After compliance certifications were to be filed by February 15, 2018, the New York Department of Financial Services (“DFS” or “Department”) answered some questions that had been on the minds of many companies prior to certification. Specifically, the DFS issued four more answers to frequently asked questions about the DFS Cybersecurity Regulation (“Regulation”). These four, of now 30 FAQs, address how the Regulation is to be applied to Exempt Mortgage Servicers, Not-for-Profit Mortgage Brokers, health maintenance organizations (“HMOs”) and continuing care retirement communities (“CCRCs”), and how the Regulation should be considered during the process of mergers and acquisitions.
The Regulation applies to those operating or required to operate under New York insurance, finance and banking laws (“Covered Entities”), but the Regulation has widespread effect beyond the Covered Entities themselves.
The Regulation required a number of cybersecurity and IT policies and procedures to be in place by August 28, 2017. On or before February 15, 2018, Covered Entities were to certify to the DFS Superintendent compliance thus far with the Regulation. Certain ongoing cybersecurity activities and other IT controls were to be in place by March 1, 2018, and additional and different IT controls in place by September 3, 2018. By March 1, 2019, Covered Entities must establish a comprehensive plan to review Third-Party Service Providers who handle Nonpublic Information for the Covered Entity. The complete Regulation can be found at: http://www.dfs.ny.gov/legal/regulations/adoptions/dfsrf500txt.pdf.

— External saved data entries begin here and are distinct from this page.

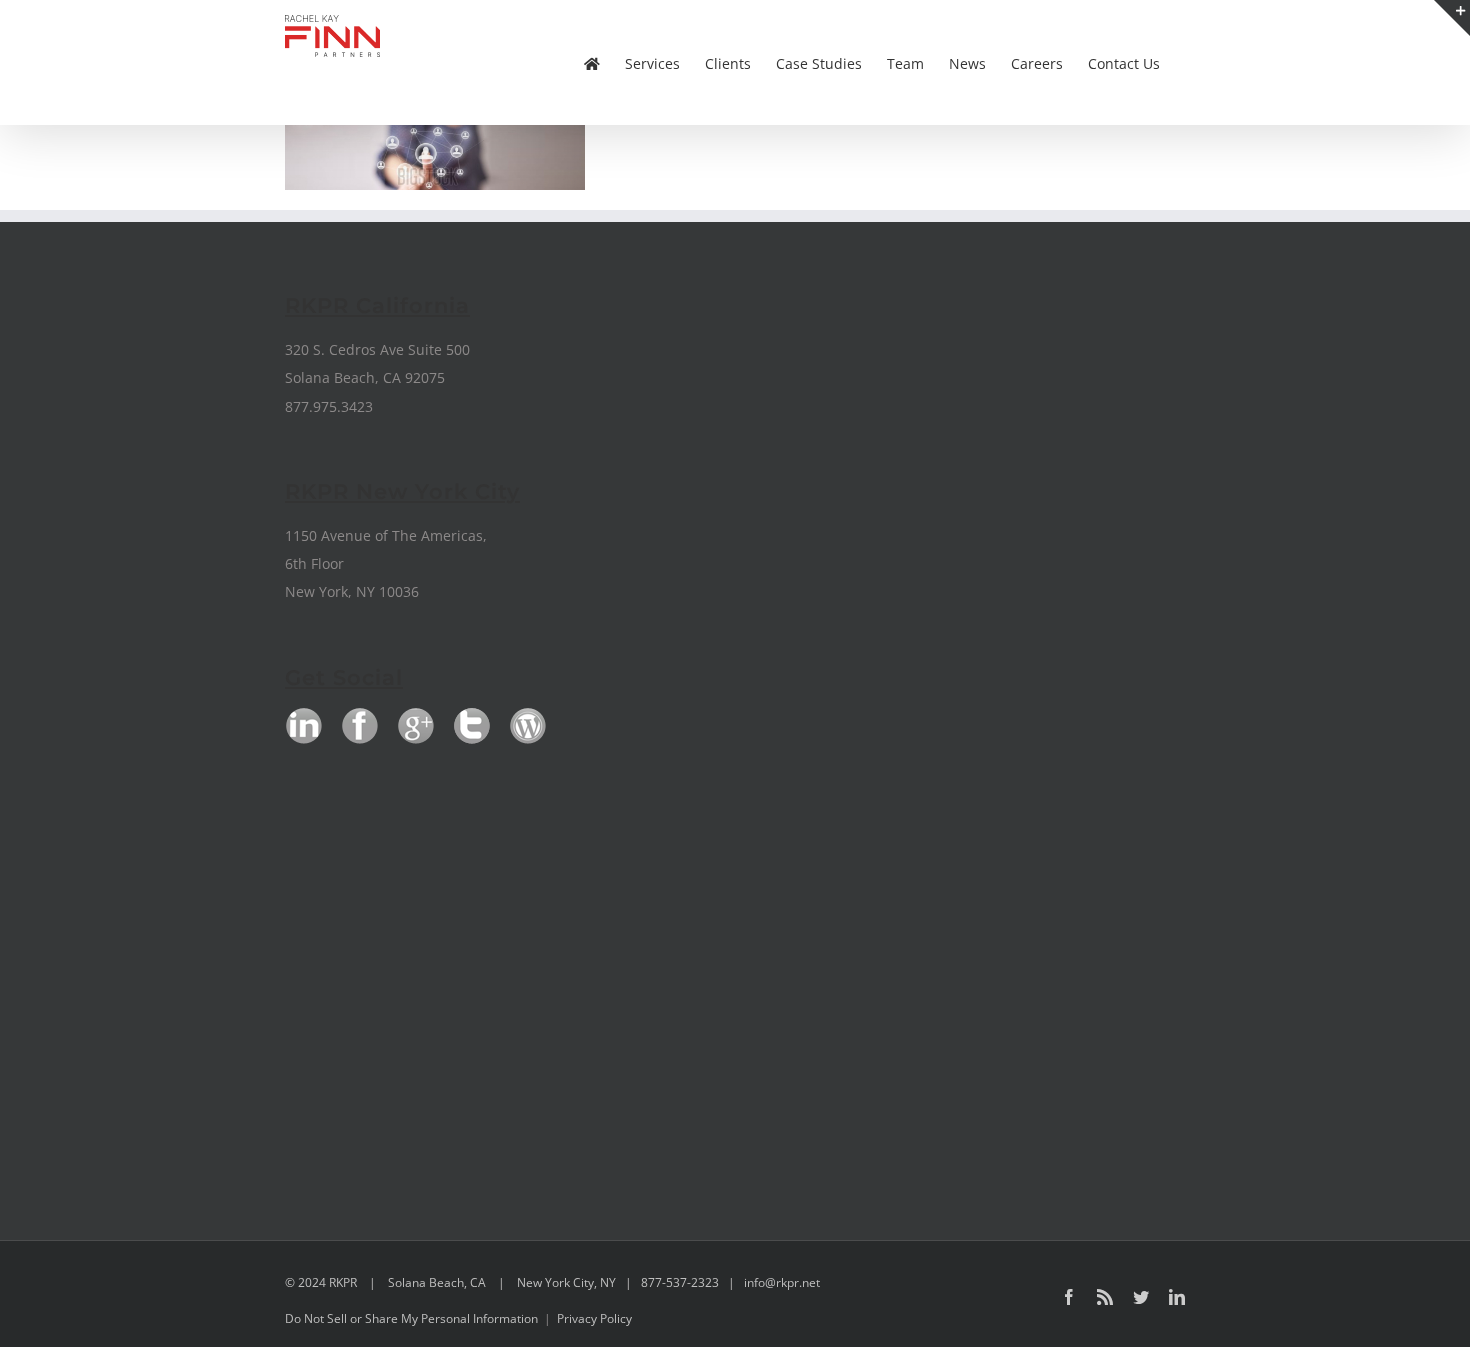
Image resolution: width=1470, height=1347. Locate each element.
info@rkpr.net (782, 1282)
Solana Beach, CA (437, 1282)
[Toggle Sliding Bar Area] (1452, 18)
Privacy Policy (594, 1318)
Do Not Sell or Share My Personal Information (411, 1318)
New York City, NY (566, 1282)
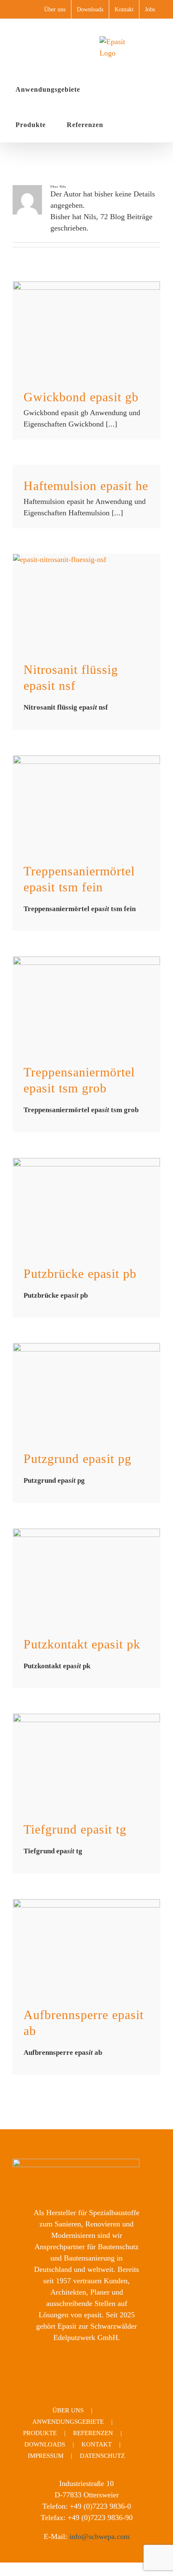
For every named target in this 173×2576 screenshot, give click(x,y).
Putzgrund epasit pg (77, 1459)
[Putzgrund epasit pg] (86, 1390)
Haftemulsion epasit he (86, 486)
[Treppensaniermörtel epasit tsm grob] (86, 1004)
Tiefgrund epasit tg (75, 1829)
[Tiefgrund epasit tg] (86, 1761)
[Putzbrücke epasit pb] (86, 1205)
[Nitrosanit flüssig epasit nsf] (86, 601)
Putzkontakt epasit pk (82, 1644)
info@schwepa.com (99, 2536)
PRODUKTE (40, 2433)
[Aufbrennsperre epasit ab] (86, 1946)
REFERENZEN (93, 2433)
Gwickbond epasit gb (81, 397)
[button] (127, 125)
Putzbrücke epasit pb (80, 1273)
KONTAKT (96, 2444)
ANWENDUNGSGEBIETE (68, 2421)
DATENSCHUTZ (102, 2455)
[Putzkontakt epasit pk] (86, 1576)
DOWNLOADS (44, 2444)
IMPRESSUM (45, 2455)
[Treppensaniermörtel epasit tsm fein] (86, 802)
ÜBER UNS (68, 2410)
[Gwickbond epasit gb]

The DFS’ Answers to the Four New FAQs:
- Are Exempt Mortgage Servicers Covered Entities under 23 NYCRR 500?
Under N.Y. Bank Law § 590(2)(b-1), an exempt entity will need to prove its “exempt organization” status. Since the notification is not an authorization from the Department, an Exempt Mortgage Servicer, under N.Y. Bank Law § 590(2)(b-1), will not fit the definition of a Covered Entity under 500.01(c). However, Exempt Mortgage Loan Servicers that also hold a license, registration or received approval under the provisions of Part 418.2(e) are required to prove exemption and comply with the Regulation. With respect to the Regulation, given the ever-increasing cybersecurity risks that financial institutions face, the DFS strongly encourages all financial institutions, including Exempt Mortgage Servicers, to adopt cybersecurity protections consistent with the safeguards and protections of 23 NYCRR Part 500.
- Are Not-for-Profit Mortgage Brokers Covered Entities under 23 NYCRR 500?
Yes. Not-for-Profit Mortgage Brokers are Covered Entities under 23 NYCRR 500.3. NYCRR Part 39.4(e) provides that mortgage brokers “which seek exemption may submit a letter application” to the Mortgage Banking unit of the Department at the address set forth in section 1.1 of Supervisory Policy G 1, “together with such information as may be prescribed by” the Superintendent. As this authorization is necessary for a Not-for-Profit Mortgage Broker, it is a Covered Entity under 23 NYCRR 500.
- Do Covered Entities have any obligations when acquiring or merging with a new company?
Section 500.09(a) states that the “Risk Assessment shall be updated as reasonably necessary to address changes to the Covered Entity’s Information Systems, Nonpublic Information or business operations.” Furthermore, Section 500.08(b) states that the institution’s application security “procedures, guidelines and standards shall be periodically reviewed, assessed and updated as necessary by the CISO (or a qualified designee) of the Covered Entity.” As such, when Covered Entities are acquiring or merging with a new company, they will need to do a factual analysis of how these regulatory requirements apply to that particular acquisition. Some important considerations include, but are not limited to, what business the acquired company engages in; the target company’s risk for cybersecurity, including its availability of PII; the safety and soundness of the Covered Entity; and the integration of data systems. The Department emphasizes that Covered Entities need to have a serious due diligence process, and cybersecurity should be a priority when considering any new acquisitions.
- Are HMOs and CCRCs Covered Entities?
Yes. Both HMOs and CCRCs are Covered Entities. Pursuant to the Public Health Law, HMOs must receive authorization and prior approval of the forms they use and the rates they charge for comprehensive health insurance in New York. The Public Health Law subjects HMOs to DFS authority by making provisions of the Insurance Law applicable to them. CCRCs are required by Insurance Law Section 1119 to have contracts and rates reviewed and authorized by the DFS. The Public Health Law also subjects HMOs and CCRCs to the examination authority of the Department. As this authorization is fundamental to the ability to conduct their businesses, HMOs and CCRCs are Covered Entities because they are “operating under or required to operate under” DFS authorizations pursuant to the Insurance Law. Moreover, since these entities have sensitive, private data, their compliance with cybersecurity protection is necessary.